Make an exact copy of all the data, pictures excluded.
------ DATA UNDER STUDY
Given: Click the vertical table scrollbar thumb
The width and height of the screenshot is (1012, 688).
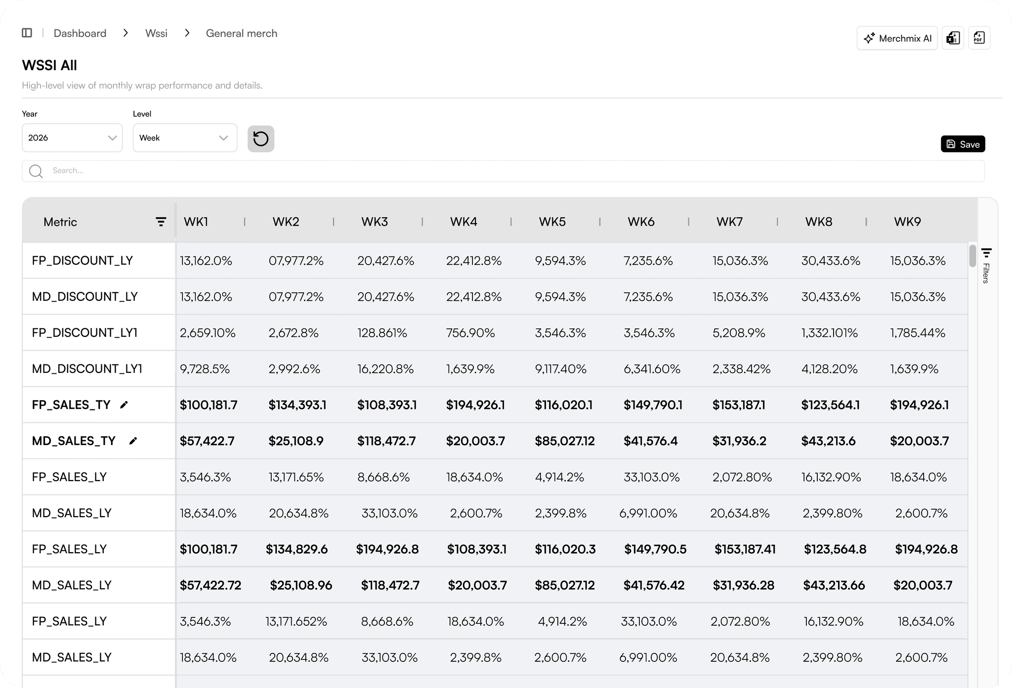Looking at the screenshot, I should 972,256.
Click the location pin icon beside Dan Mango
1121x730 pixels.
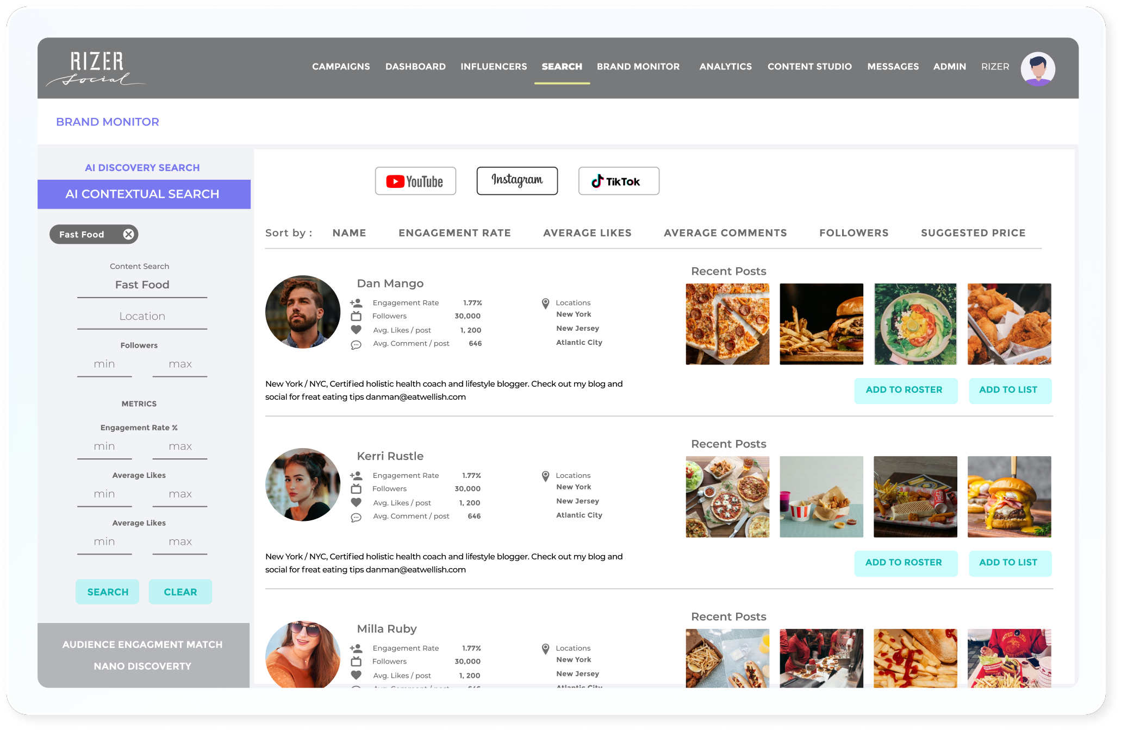(x=544, y=304)
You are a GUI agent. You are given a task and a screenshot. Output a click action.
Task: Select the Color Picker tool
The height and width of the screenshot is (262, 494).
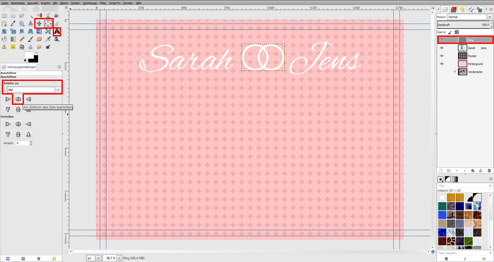13,23
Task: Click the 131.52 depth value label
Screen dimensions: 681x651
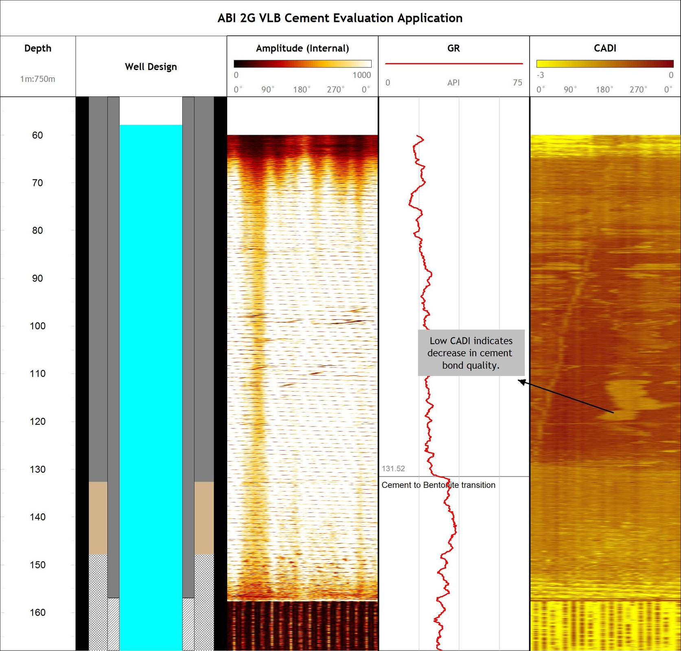Action: (393, 469)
------------
» ANSWER TO THIS TASK
Given: Click the vertical table scrollbar thumb
The width and height of the screenshot is (1012, 688).
Looking at the screenshot, I should 972,256.
Click the location pin icon beside Dan Mango
1121x730 pixels.
(x=544, y=304)
You are a GUI agent. You are given a task and a screenshot. Output a click action.
Task: Select the Color Picker tool
The height and width of the screenshot is (262, 494).
13,23
Task: Click the 131.52 depth value label
Screen dimensions: 681x651
Action: (393, 469)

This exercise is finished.